Febrero comenzará con nuevos aumentos en transportes: el nuevo esquema profundiza el ajuste y golpea el bolsillo

El mecanismo, impulsado por el Gobierno Nacional, tiene como objetivo explícito eliminar de manera definitiva los subsidios estatales y avanzar hacia una llamada “tarifa técnica”, cuyo costo ya recae casi por completo sobre los usuarios.

Febrero de 2026 traerá un nuevo incremento en las tarifas del transporte público del Área Metropolitana de Buenos Aires (AMBA), en el marco del esquema de actualización automática que combina el Índice de Precios al Consumidor (IPC) con un adicional del 1%. El mecanismo, impulsado por el Gobierno, tiene como objetivo explícito eliminar de manera definitiva los subsidios estatales y avanzar hacia una llamada “tarifa técnica”, cuyo costo ya recae casi por completo sobre los usuarios.

La medida impactará de forma directa en millones de personas que utilizan a diario colectivos, trenes y subtes, en un contexto social marcado por la pérdida de poder adquisitivo y salarios que continúan corriendo por detrás de la inflación.

Desde marzo de 2025, el sistema tarifario del transporte funciona bajo un régimen de aumentos automáticos mensuales atados al IPC del INDEC. Si bien el argumento oficial apunta a evitar el atraso tarifario frente a los costos operativos de las empresas, en la práctica este esquema se traduce en subas consecutivas que no dan respiro al bolsillo.

Brecha tarifaria entre Ciudad y Provincia

Uno de los rasgos más notorios del nuevo cuadro tarifario es la creciente fragmentación de precios según la jurisdicción, una brecha que se profundizó tras la transferencia de competencias y subsidios a los gobiernos locales durante 2025.

Con una inflación de diciembre del 2,8%, los aumentos de febrero se aplicarán de manera desigual. En la Ciudad de Buenos Aires, las tarifas se ajustarán en línea con el IPC, mientras que en el conurbano bonaerense los colectivos registrarán una suba del 4,8%, producto de la fórmula que suma a la inflación un adicional porcentual.

Colectivos: cuánto costará viajar

En las líneas de jurisdicción porteña, el boleto mínimo (0 a 3 km) pasará a costar $637,58, mientras que los trayectos más largos alcanzarán los $817,67.

En la Provincia de Buenos Aires, el impacto es aún mayor: el viaje mínimo subirá a $721,08 y los recorridos de más de 27 kilómetros llegarán a $988,63 por tramo.

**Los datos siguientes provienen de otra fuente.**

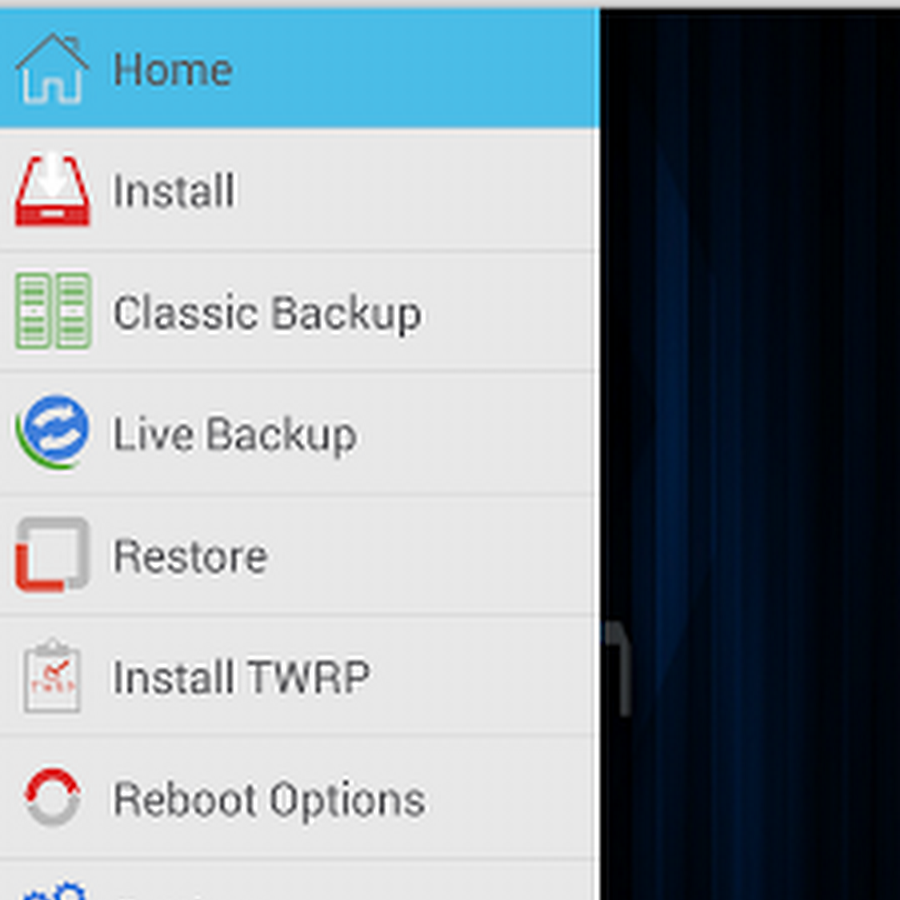Click the Home house icon
Image resolution: width=900 pixels, height=900 pixels.
pos(52,68)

Las líneas nacionales que conectan la Ciudad con el Gran Buenos Aires mantienen, por ahora, valores más bajos gracias a los subsidios nacionales remanentes, con tarifas que oscilan entre $494,83 y $678,42.

Trenes y subtes: aumentos y penalizaciones

El sistema ferroviario conservará una estructura tarifaria segmentada, con valores que irán de $280 a $450 según el recorrido. Sin embargo, el subte porteño concentrará uno de los aumentos más fuertes.

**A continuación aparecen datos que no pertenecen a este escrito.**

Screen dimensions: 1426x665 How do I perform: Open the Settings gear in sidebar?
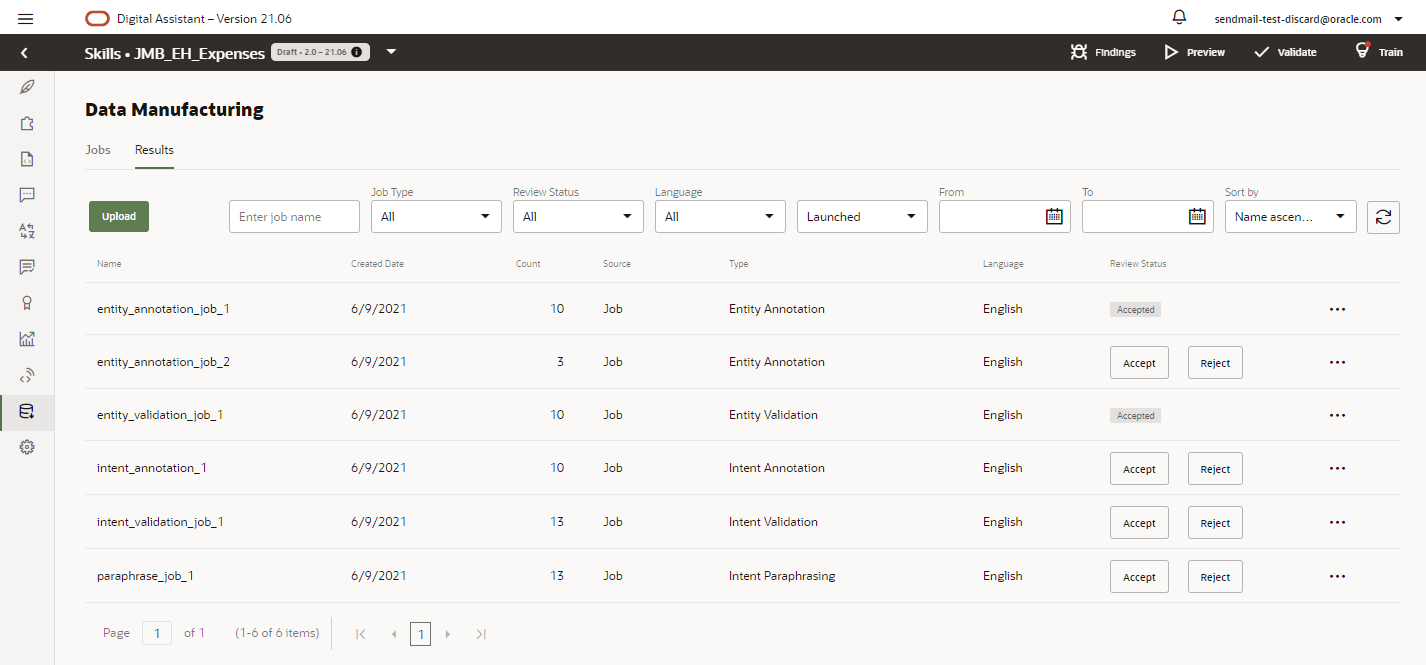(27, 447)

El boleto plano pasará de $1.260 a $1.336 para quienes tengan la tarjeta SUBE nominalizada. Para los usuarios que no hayan registrado su tarjeta, el aumento es claramente punitivo: el pasaje ascenderá a $2.124,24. En el caso del Premetro, la tarifa con SUBE registrada será de $467,60.

Un ajuste permanente que redefine la movilidad

A diferencia de años anteriores, cuando los incrementos eran esporádicos y discrecionales, 2026 consolida un esquema de subas previsibles pero constantes. Aunque el Gobierno destaca que el adicional sobre la inflación se redujo del 2% al 1% respecto de 2025, el mecanismo garantiza que las tarifas del transporte nunca queden por detrás de los precios.

Especialistas en consumo advierten que esta dinámica genera una inercia inflacionaria difícil de revertir. Mientras el objetivo fiscal de reducir subsidios se cumple, la carga económica se traslada casi por completo a los usuarios, obligando a reconfigurar hábitos de movilidad en una metrópolis donde trasladarse se vuelve, mes a mes, un lujo cada vez más caro.